Seed Harmonization and Training-Free Plug-ins: IS-Diff introduces harmonization of initial diffusion noise for masked regions by sampling from a Gaussian mixture model fit to the unmasked image parts, followed by dynamic selective refinement checks for semantic compatibility at an intermediate timestep. HarmonPaint modifies U-Net attention maps to enforce mask separation structurally and transfers feature statistics or style vectors from unmasked to masked regions for stylistic coherence, all in a training-free manner (Lyu et al., 15 Sep 2025, Li et al., 22 Jul 2025).

3. Integration of Geometric and Anatomical Priors

Ear inpainting demands high geometric fidelity, with robust propagation of essential structures such as the helix, antihelix, concha, and lobule. Adaptation to the ear domain involves:

Precise Mask Construction: Ear segmentation or manual annotation is used to define the region for restoration. For accessories (earrings, earphones), mask generation leverages object detectors (YOLOv10), box proposal networks (Grounding DINO), and precise boundary extraction (SAM 2), optionally followed by morphological operations to refine the mask (Arun et al., 27 Jan 2026).
Patch Size and Tensor Scales: Small patch sizes (e.g., $n=8$ --$12$ for directional diffusion) and spatial scales ( $\sigma$ , $\nu$ ) below the feature width are critical to preserve thin cartilage details and curvilinear lobule boundaries (Deriu et al., 2015, Schaefer et al., 2023).
Orientation and Structure Alignment: Adapted orientation estimation (Sobel gradients, structure tensors, or tangent estimates at mask boundaries) ensures anisotropic updating operates along relevant anatomical contours, minimizing geometric artifacts (Deriu et al., 2015, Schaefer et al., 2023, Boscain et al., 2015).
Boundary Blending: Post-inpainting, edge blending (e.g., light Gaussian blur of mask boundary) is often applied to eliminate visible seams between restored and known pixels, particularly when directly compositing noisy and denoised reconstructions (Arun et al., 27 Jan 2026).

4. Quantitative and Qualitative Evaluation

Assessment of ear inpainting methods is performed using both signal-based and geometry-sensitive criteria:

Pixel-Level Metrics: Peak Signal-to-Noise Ratio (PSNR), Mean Squared Error (MSE), and Structural Similarity Index (SSIM) over the inpainted and entire image region (Schaefer et al., 2023, Deriu et al., 2015, Boscain et al., 2015).
Landmark and Structure-Based Measures: Landmark detector-based RMS error (for anatomical points), contour overlap (Dice coefficient), or average edge magnitude difference at mask boundaries (Lyu et al., 15 Sep 2025).
Biometric Performance Impact: Recognition system AUC measured for transformer-based backbones before and after inpainting, with observed gains up to +5.7 percentage points (pp) on heavily occluded datasets (Arun et al., 27 Jan 2026).
Perceptual and Human-Study Judgments: LPIPS, FID, CLIP Score, and practitioner-based blind tests comparing realism and identity preservation (Li et al., 22 Jul 2025, Lyu et al., 15 Sep 2025, Arun et al., 27 Jan 2026).

For example, regularised diffusion-shock inpainting yields PSNR in the range $28$–$32$ dB and SSIM $0.88$–$0.94$ for ear phantoms with large missing lobes (Schaefer et al., 2023), while directional diffusion achieves MSE $0.00055\pm0.00051$ with $n=16$ patches (Deriu et al., 2015).

5. Comparative Algorithmic Performance and Convergence

Empirical comparisons highlight trade-offs in structural preservation, computational complexity, and convergence guarantees:

Method	Pixel Fidelity (e.g.
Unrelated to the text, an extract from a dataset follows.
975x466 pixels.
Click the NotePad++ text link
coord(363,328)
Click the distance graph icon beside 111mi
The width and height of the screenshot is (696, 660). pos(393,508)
MSE/SSIM/PSNR)	Geometric/Style Coherence	Typical Use Case
Directional diffusion	Highest among classical diffusion	Strong edge propagation	Textured/curvilinear fill (Deriu et al., 2015)
Regularised diffusion-shock	Comparable or better than prior PDEs	Razor-sharp edge conservation	Anatomy with strong ridges (Schaefer et al., 2023)
AHE (hypoelliptic)	Robust under extreme corruption	Folds and contours preserved	≥80% missing, highly structured (Boscain et al., 2015)
RePaint $^+$	Linear (geometric) convergence	Provably unbiased sample recovery	Training-free, general masks (Rout et al., 2023)
IS-Diff	Harmonized, unbiased inpainting	High semantic/style consistency	Plug-in for existing DDIM (Lyu et al., 15 Sep 2025)
HarmonPaint	Enhanced structure and style harmony	Style transfer from context	Training-free, plug-and-play (Li et al., 22 Jul 2025)
Masked DDPM (biometric)	∼+2–6 pp gain in AUC (coarse patch)	Anatomical landmark fidelity	Ear recognition preprocessing (Arun et al., 27 Jan 2026)
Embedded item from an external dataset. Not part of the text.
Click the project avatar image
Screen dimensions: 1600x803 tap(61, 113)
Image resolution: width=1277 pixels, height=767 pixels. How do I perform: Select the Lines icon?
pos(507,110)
Key theoretical results establish new guarantees for inpainting: RePaint $^+$ achieves linear convergence in the error norm due to exact realignment of drift and dispersion at each mask replacement step, overcoming the bias inherent in naïve mask-resample strategies (Rout et al., 2023).
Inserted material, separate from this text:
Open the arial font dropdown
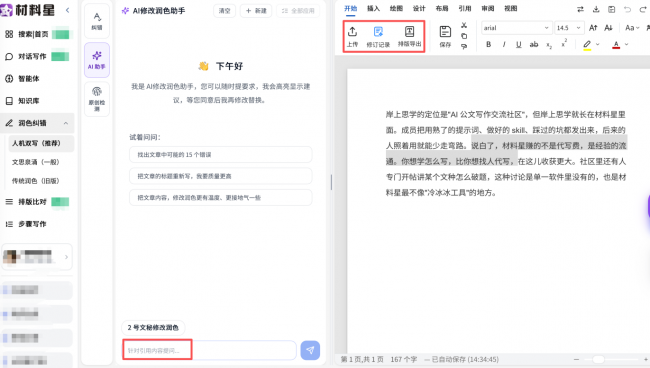 517,28
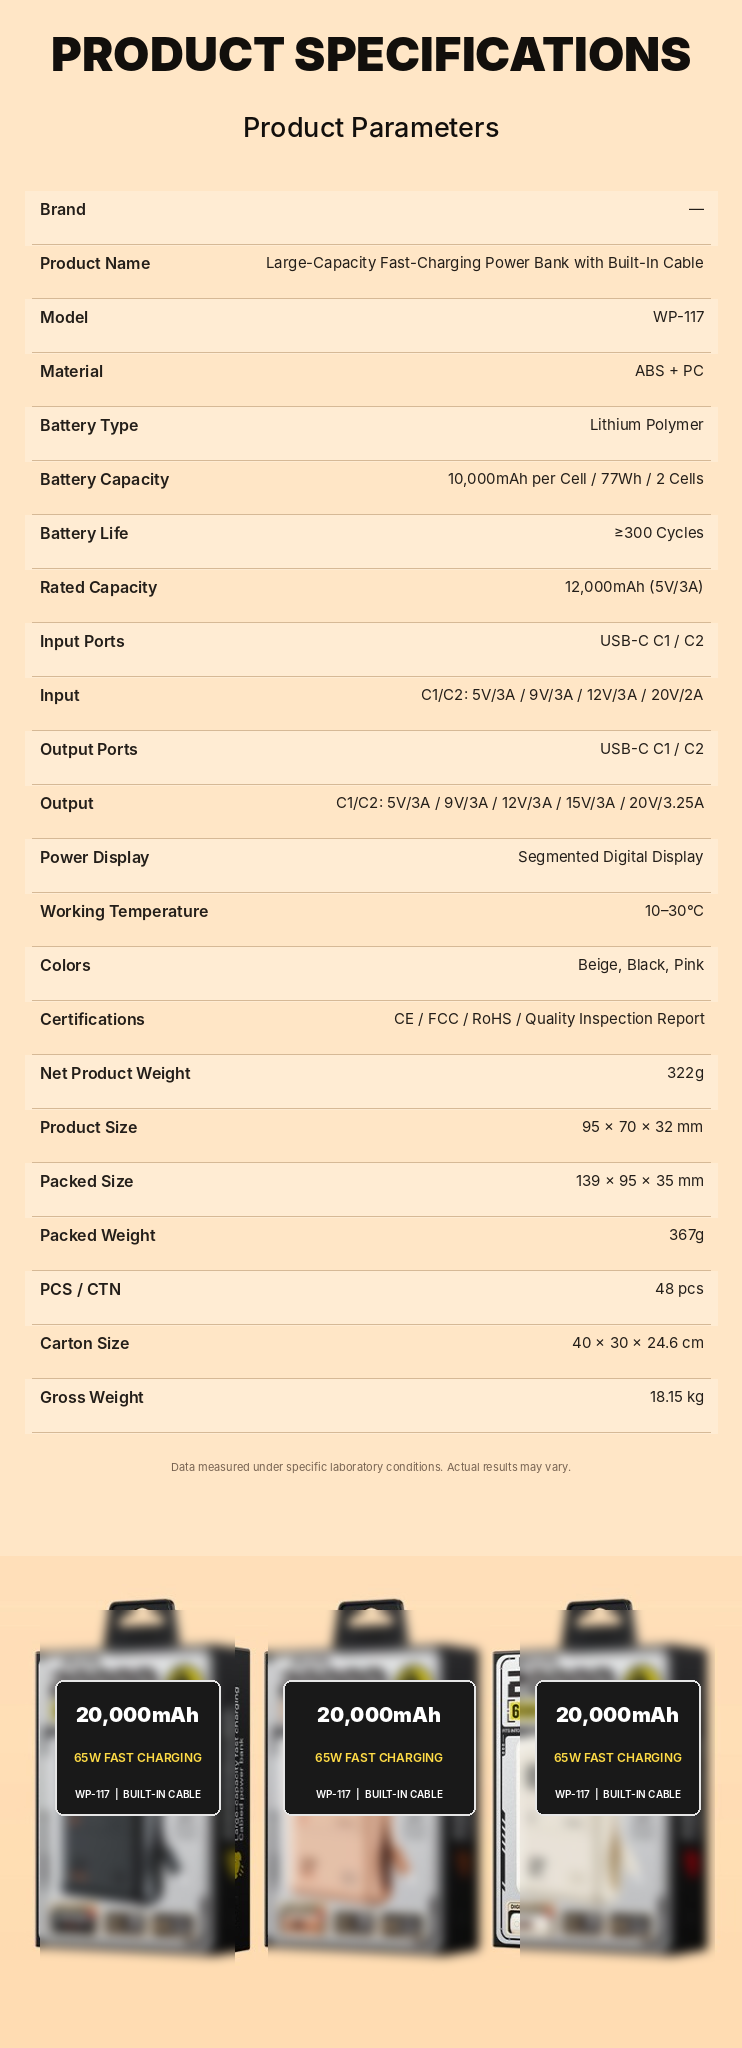Click the Product Name row value
The image size is (742, 2048).
pos(485,263)
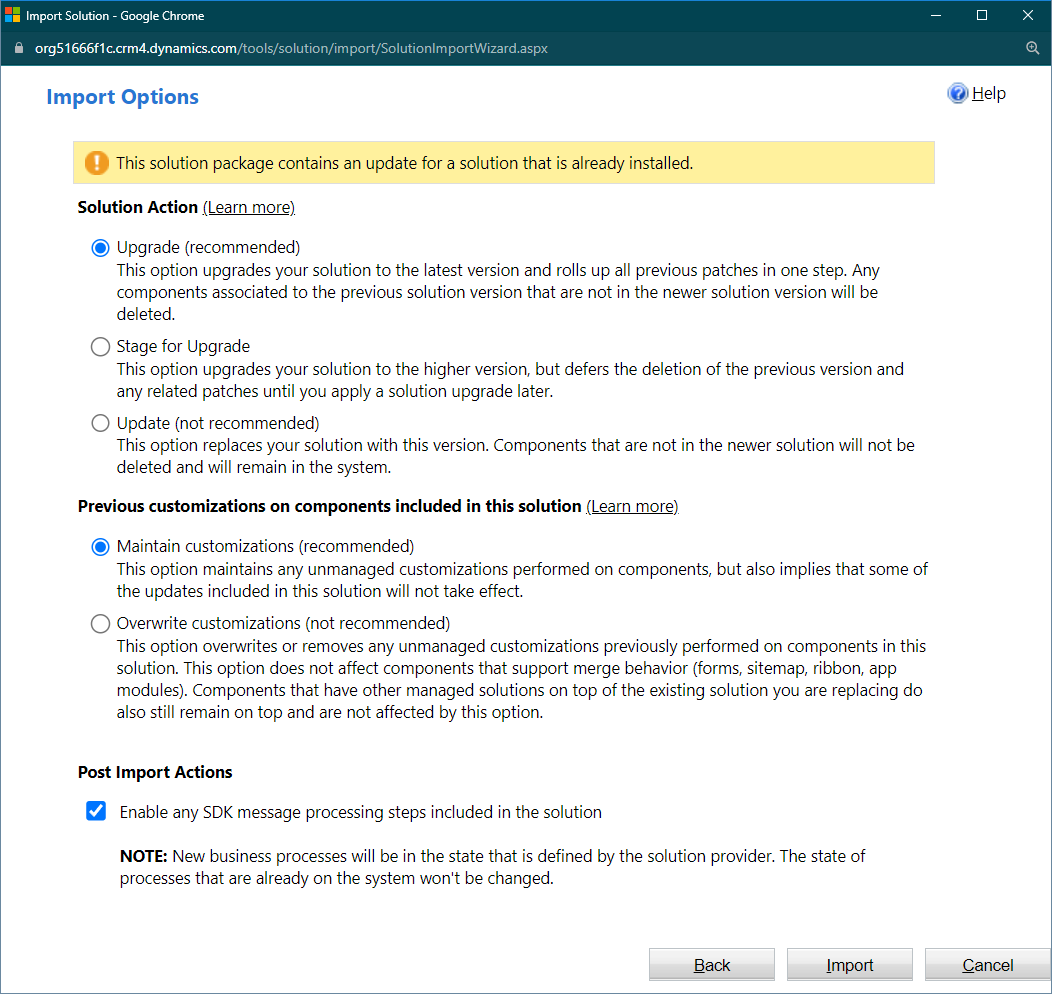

6. Practical Implementation and Ear-Specific Adaptations

Successful application to ear inpainting requires task-aware pipeline design:

Hyperparameter Selection: Calibration of noise schedules, patch scales, shock regularization, and guidance scaling (e.g., $\tau$ , $\lambda$ in HarmonPaint) affects both structural and stylistic integration (Li et al., 22 Jul 2025).
Integration with Vision Pipelines: Diffusion-based models operate as preprocessing modules for recognition systems, with explicit mask-channel concatenation and mask-adaptive network modules for robustness to a diversity of occlusions, including challenging accessories (Arun et al., 27 Jan 2026).
Dynamic Sampling and Refinement: Mechanisms such as Dynamic Selective Refinement in IS-Diff permit automatic detection and rectification of semantically unaligned inpaintings partway through the reverse diffusion chain, increasing both visual plausibility and statistical harmonization with the unmasked context (Lyu et al., 15 Sep 2025).

Recommended evaluation includes side-by-side visualizations, edge continuity inspection, and landmark consistency metrics; user studies may supplement quantitative evidence when ground-truth is unavailable, as performed in several recent works.

7. Trends and Open Challenges

Recent advances in plug-and-play, training-free diffusion inpainting have significantly improved versatility and transferability across application domains without extensive retraining (Li et al., 22 Jul 2025, Lyu et al., 15 Sep 2025). The integration of masking and attention mechanisms, dynamic refinement of sampling trajectories, and the preservation of domain-specific geometric priors are central to the state of the art.

Despite quantitative and qualitative improvements, potential challenges remain in pathological occlusions covering the majority of the ear, severe background clutter, and cross-domain generalization. For extreme inpainting scenarios, leveraging explicit symmetry (e.g., between bilateral ears) or anatomical databases is a plausible direction.

This field continues to evolve towards a synergy between mathematically rigorous diffusion models, geometric PDE methods, and large-scale masked conditional generative frameworks, enabling practical and robust restoration for critical biometric and forensic applications.